Le grand imam a ensuite précisé : « C’est pour cette raison que l’université Al-Azhar, le Conseil des sages musulmans et le Saint-Siège se sont mobilisés pour lancer le document historique sur la fraternité humaine, que j’ai signé avec mon frère défunt, Sa Sainteté le pape François, à Abou Dabi en 2019. Nous y avons affirmé que la paix n'est pas un état passif se traduisant simplement par l'absence d'armes — ce qui est, de toute façon, impossible à atteindre —, mais qu'elle est une réalité positive et vivante, fondée sur la justice. Nous avons également expliqué que la justice ne signifie pas la victoire d'un camp sur un autre, mais qu'elle représente la victoire de l'être humain sur ses penchants pour l'égoïsme, la domination et la cupidité matérielle, qui gouvernent aujourd'hui nos vies sociales, économiques et comportementales. »
Son Éminence a souligné que l’intelligence artificielle est devenue l’une des forces motrices majeures capables de transformer profondément les sociétés. Il a affirmé que, par conséquent, nous portons une responsabilité morale consistant à mettre cette technologie au service de la construction d’un avenir plus juste et plus équitable pour l’humanité. Il a ajouté qu’il nous faut veiller à préserver nos valeurs et notre héritage spirituel et religieux dans l’usage de ces nouvelles technologies, soulignant que cela n’est pas un luxe ni un choix accessoire, mais bien un devoir moral et une responsabilité humaine de premier ordre. Il a ensuite précisé : « Je n’exagère pas en disant que nous nous tenons aujourd’hui à un carrefour civilisationnel : soit nous laissons cette invention contribuer à un recul moral et civilisateur, soit nous l’utilisons comme une force motrice pour redresser la trajectoire de l’humanité. »
Il a poursuivi : « J’avais entrepris, avec mon frère défunt, le pape François, la rédaction d’un Pacte sur l’éthique de l’intelligence artificielle. Mais, avant que ce projet n’aboutisse, la maladie puis le décès du pape ont retardé la publication de ce document important. Aujourd'hui, des équipes conjointes d'Al-Azhar, du Vatican et du Conseil des sages musulmans travaillent à l'achèvement de cette charte, afin qu'elle devienne une référence morale et humaine universelle destinée à réguler la relation entre l'être humain et les technologies qu'il crée, et à garantir que l'intelligence artificielle demeure au service de l'homme et non une épée de Damoclès suspendue au-dessus de lui. »

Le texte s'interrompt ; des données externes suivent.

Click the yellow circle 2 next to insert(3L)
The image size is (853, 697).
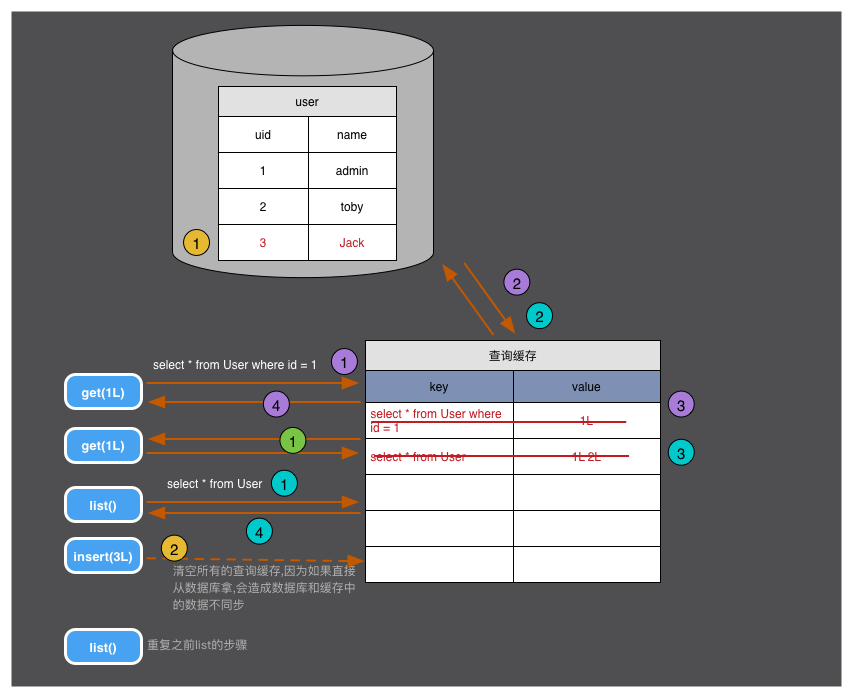(x=174, y=549)
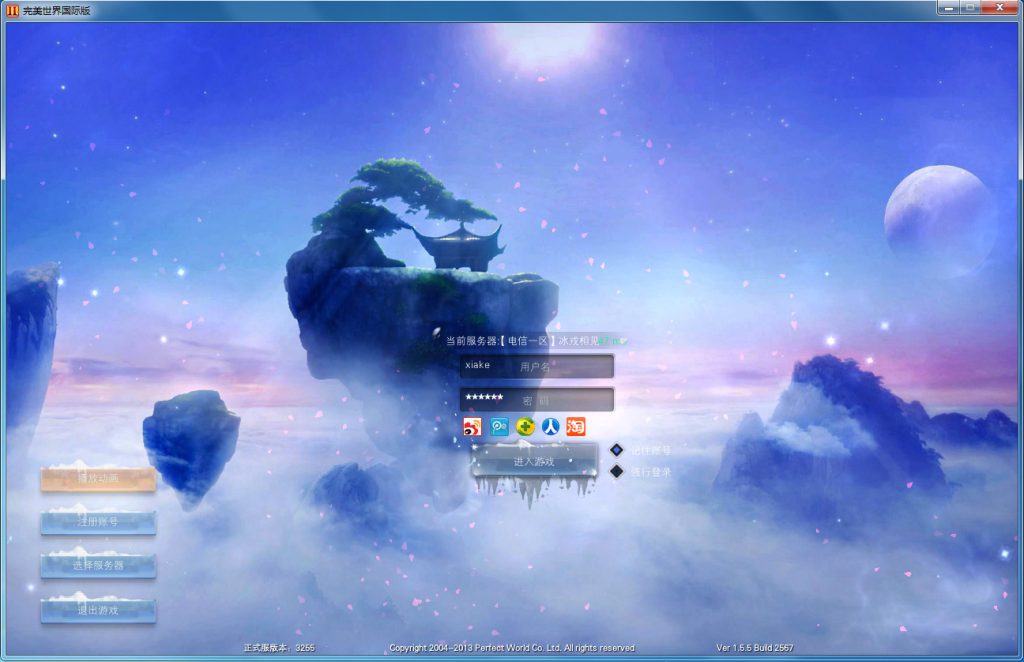Select the green 360 login icon

[525, 426]
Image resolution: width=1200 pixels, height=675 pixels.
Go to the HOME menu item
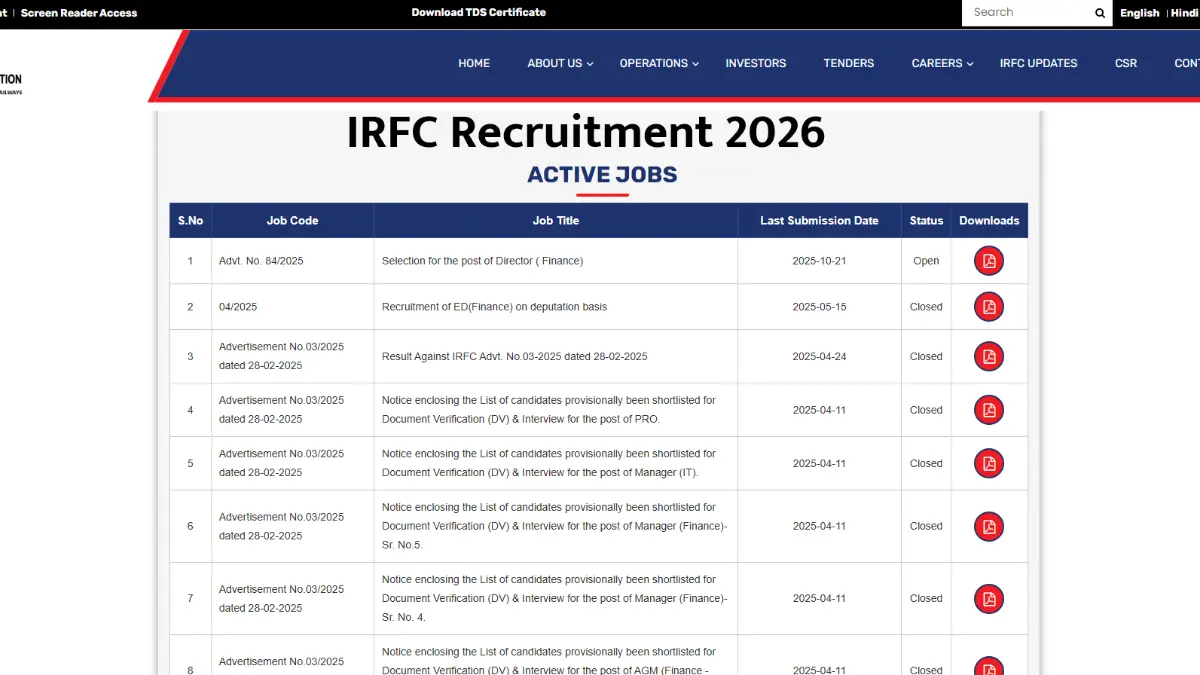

Le Cheikh d’Al-Azhar a conclu en affirmant que le monde a aujourd’hui plus que jamais besoin d’une justice capable de lui rendre sa sérénité, ainsi que d’un réveil de la conscience humaine, une conscience qui comprenne que l’injustice — fût-elle minime — est une étincelle capable d’embraser la paix partout où elle éclate. Il a déclaré que chaque être humain opprimé dans ce monde représente une blessure ouverte dans e l’humanité tout entière, et que le monde ne se relèvera de ses chutes successives que lorsqu’il croira que la justice est la loi suprême de la vie, et que la paix en est le fruit naturel. Son Éminence a ajouté que la cause profonde de la corruption actuelle réside dans la séparation entre la morale et la foi, ainsi que dans la tentative de conserver la morale tout en écartant la foi. Or, lorsque la religion divine cesse de guider la morale, celle-ci devient instable, livrée aux vents, et se transforme en instrument de conflit, de cupidité et d’oppression des pauvres et des faibles.